Start of PROVIDED RECORDS

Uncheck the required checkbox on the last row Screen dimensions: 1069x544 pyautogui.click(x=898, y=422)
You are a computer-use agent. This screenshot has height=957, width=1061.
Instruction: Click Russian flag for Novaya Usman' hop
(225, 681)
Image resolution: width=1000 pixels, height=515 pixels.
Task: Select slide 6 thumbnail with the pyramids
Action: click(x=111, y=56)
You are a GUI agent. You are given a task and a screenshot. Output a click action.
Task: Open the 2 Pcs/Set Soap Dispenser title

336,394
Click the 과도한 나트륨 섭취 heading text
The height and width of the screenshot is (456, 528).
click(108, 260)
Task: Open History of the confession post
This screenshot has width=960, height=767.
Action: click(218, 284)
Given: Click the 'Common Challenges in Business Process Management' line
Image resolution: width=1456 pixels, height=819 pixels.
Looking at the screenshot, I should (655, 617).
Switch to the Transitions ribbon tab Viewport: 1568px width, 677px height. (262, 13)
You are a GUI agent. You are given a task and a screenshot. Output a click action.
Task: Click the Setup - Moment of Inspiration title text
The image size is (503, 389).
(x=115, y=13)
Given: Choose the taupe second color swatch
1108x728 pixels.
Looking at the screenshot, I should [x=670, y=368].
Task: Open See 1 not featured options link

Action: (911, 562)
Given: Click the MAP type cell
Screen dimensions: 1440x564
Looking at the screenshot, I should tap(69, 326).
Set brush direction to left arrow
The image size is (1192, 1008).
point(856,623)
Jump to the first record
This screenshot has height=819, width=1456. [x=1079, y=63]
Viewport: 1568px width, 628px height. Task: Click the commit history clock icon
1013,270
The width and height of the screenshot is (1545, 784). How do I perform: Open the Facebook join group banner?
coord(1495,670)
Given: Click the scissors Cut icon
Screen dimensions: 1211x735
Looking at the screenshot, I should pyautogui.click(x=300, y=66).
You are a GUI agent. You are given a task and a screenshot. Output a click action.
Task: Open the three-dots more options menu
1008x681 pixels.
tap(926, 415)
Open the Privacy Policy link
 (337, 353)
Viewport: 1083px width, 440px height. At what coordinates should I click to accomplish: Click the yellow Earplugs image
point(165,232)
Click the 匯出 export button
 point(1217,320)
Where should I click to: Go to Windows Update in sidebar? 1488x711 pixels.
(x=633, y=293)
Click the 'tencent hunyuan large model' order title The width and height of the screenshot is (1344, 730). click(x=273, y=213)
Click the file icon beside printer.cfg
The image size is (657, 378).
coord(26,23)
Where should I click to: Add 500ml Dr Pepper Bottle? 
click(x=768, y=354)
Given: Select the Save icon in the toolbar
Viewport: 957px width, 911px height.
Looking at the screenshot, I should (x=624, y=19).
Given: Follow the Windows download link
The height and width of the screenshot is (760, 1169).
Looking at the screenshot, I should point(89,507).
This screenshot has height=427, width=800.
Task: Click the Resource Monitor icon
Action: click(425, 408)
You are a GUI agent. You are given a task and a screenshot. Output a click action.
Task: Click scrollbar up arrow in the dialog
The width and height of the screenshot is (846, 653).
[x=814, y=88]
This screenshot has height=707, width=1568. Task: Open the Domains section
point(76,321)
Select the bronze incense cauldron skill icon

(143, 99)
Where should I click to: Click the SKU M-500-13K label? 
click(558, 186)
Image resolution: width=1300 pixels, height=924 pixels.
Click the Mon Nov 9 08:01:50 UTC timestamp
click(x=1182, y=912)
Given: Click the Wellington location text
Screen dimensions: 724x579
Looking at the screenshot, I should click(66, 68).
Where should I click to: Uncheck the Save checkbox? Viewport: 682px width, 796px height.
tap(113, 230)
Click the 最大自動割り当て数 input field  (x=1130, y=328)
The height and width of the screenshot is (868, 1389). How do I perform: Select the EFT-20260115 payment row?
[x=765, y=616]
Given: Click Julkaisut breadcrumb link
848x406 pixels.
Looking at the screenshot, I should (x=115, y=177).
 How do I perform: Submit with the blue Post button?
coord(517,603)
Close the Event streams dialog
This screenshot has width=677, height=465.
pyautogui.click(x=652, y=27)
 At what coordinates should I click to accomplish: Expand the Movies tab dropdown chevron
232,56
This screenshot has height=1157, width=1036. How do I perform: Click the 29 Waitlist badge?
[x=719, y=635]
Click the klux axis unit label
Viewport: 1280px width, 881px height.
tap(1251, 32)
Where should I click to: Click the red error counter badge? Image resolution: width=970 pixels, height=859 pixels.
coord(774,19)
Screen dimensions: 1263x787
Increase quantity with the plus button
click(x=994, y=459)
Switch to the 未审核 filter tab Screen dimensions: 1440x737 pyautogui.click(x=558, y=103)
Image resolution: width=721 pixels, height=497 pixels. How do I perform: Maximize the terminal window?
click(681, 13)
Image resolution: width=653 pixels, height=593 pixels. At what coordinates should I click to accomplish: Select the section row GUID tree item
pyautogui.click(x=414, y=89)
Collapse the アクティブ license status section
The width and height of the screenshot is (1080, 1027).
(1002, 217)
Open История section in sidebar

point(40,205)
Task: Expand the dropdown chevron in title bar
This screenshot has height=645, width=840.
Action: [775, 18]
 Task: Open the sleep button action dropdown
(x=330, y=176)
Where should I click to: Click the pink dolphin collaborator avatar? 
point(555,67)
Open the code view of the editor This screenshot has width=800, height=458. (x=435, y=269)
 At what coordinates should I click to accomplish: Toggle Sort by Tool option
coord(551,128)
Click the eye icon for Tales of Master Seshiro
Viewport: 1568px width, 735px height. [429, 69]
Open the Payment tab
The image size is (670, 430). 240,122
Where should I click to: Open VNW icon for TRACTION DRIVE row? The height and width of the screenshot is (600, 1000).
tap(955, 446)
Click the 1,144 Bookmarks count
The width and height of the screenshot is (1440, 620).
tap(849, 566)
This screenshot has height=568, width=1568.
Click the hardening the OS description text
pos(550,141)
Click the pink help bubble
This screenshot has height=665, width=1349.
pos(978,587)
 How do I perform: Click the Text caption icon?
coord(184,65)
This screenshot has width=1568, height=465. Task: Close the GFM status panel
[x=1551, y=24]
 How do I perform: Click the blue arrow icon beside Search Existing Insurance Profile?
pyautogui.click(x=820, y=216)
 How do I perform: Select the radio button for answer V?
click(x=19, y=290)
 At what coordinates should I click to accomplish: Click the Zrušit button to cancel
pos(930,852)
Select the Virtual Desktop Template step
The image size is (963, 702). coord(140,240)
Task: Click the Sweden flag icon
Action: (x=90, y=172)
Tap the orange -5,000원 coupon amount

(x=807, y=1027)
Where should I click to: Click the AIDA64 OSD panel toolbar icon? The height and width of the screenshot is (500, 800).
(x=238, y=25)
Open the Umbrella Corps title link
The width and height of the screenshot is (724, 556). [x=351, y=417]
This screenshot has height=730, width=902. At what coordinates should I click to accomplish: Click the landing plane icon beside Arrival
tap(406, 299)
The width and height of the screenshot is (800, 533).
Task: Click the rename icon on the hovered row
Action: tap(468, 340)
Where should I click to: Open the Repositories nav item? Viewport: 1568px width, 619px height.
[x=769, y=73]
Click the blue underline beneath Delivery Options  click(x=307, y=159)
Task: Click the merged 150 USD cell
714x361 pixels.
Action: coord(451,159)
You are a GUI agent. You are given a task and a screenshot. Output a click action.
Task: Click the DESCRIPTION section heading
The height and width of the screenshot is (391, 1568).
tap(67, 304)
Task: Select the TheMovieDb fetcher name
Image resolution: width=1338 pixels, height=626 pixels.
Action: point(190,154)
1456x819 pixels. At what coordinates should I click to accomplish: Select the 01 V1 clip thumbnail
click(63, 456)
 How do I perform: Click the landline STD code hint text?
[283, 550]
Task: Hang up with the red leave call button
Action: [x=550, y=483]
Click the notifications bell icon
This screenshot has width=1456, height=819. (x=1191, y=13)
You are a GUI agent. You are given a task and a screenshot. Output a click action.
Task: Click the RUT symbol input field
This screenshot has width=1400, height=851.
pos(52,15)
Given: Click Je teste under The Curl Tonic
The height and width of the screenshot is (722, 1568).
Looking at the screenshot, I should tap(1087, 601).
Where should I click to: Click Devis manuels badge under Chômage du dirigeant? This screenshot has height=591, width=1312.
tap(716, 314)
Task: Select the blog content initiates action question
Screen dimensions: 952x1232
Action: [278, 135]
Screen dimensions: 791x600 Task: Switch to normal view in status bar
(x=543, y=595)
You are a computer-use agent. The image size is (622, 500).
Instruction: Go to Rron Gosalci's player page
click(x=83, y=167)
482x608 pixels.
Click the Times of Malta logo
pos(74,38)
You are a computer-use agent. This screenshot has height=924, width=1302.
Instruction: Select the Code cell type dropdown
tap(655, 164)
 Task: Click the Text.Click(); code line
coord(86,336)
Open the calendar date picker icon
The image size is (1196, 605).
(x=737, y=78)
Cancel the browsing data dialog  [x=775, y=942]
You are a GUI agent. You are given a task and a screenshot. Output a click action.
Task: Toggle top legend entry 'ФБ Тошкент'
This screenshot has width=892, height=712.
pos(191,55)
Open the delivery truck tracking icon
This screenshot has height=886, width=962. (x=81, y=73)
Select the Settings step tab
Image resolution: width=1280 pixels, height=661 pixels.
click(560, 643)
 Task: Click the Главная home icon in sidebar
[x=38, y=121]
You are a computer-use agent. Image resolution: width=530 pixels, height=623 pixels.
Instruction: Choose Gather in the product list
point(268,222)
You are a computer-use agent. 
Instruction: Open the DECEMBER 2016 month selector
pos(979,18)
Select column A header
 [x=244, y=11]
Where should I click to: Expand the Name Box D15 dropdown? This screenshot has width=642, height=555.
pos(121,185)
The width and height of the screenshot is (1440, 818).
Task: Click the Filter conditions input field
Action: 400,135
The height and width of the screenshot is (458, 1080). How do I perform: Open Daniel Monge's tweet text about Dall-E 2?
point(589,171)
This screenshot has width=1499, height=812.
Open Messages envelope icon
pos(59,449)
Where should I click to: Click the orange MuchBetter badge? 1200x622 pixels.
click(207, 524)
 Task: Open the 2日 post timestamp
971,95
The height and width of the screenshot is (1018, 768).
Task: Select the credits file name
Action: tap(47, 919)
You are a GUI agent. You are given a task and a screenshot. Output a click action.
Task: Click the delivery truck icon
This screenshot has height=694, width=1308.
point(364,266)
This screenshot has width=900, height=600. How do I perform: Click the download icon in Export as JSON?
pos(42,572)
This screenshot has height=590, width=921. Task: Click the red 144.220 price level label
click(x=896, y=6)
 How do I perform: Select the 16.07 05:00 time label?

End of PROVIDED RECORDS

**WHAT THE TASK REQUIRES**
Take the lines above from the one containing "Instruction: Click Russian" down to the one containing "Given: Click the MAP type cell", and transcribe them exactly, both ends included.

**SOLUTION**
Instruction: Click Russian flag for Novaya Usman' hop
(225, 681)
Image resolution: width=1000 pixels, height=515 pixels.
Task: Select slide 6 thumbnail with the pyramids
Action: click(x=111, y=56)
You are a GUI agent. You are given a task and a screenshot. Output a click action.
Task: Open the 2 Pcs/Set Soap Dispenser title

336,394
Click the 과도한 나트륨 섭취 heading text
The height and width of the screenshot is (456, 528).
click(108, 260)
Task: Open History of the confession post
This screenshot has width=960, height=767.
Action: click(218, 284)
Given: Click the 'Common Challenges in Business Process Management' line
Image resolution: width=1456 pixels, height=819 pixels.
Looking at the screenshot, I should (655, 617).
Switch to the Transitions ribbon tab Viewport: 1568px width, 677px height. (262, 13)
You are a GUI agent. You are given a task and a screenshot. Output a click action.
Task: Click the Setup - Moment of Inspiration title text
The image size is (503, 389).
(x=115, y=13)
Given: Choose the taupe second color swatch
1108x728 pixels.
Looking at the screenshot, I should [x=670, y=368].
Task: Open See 1 not featured options link

Action: (911, 562)
Given: Click the MAP type cell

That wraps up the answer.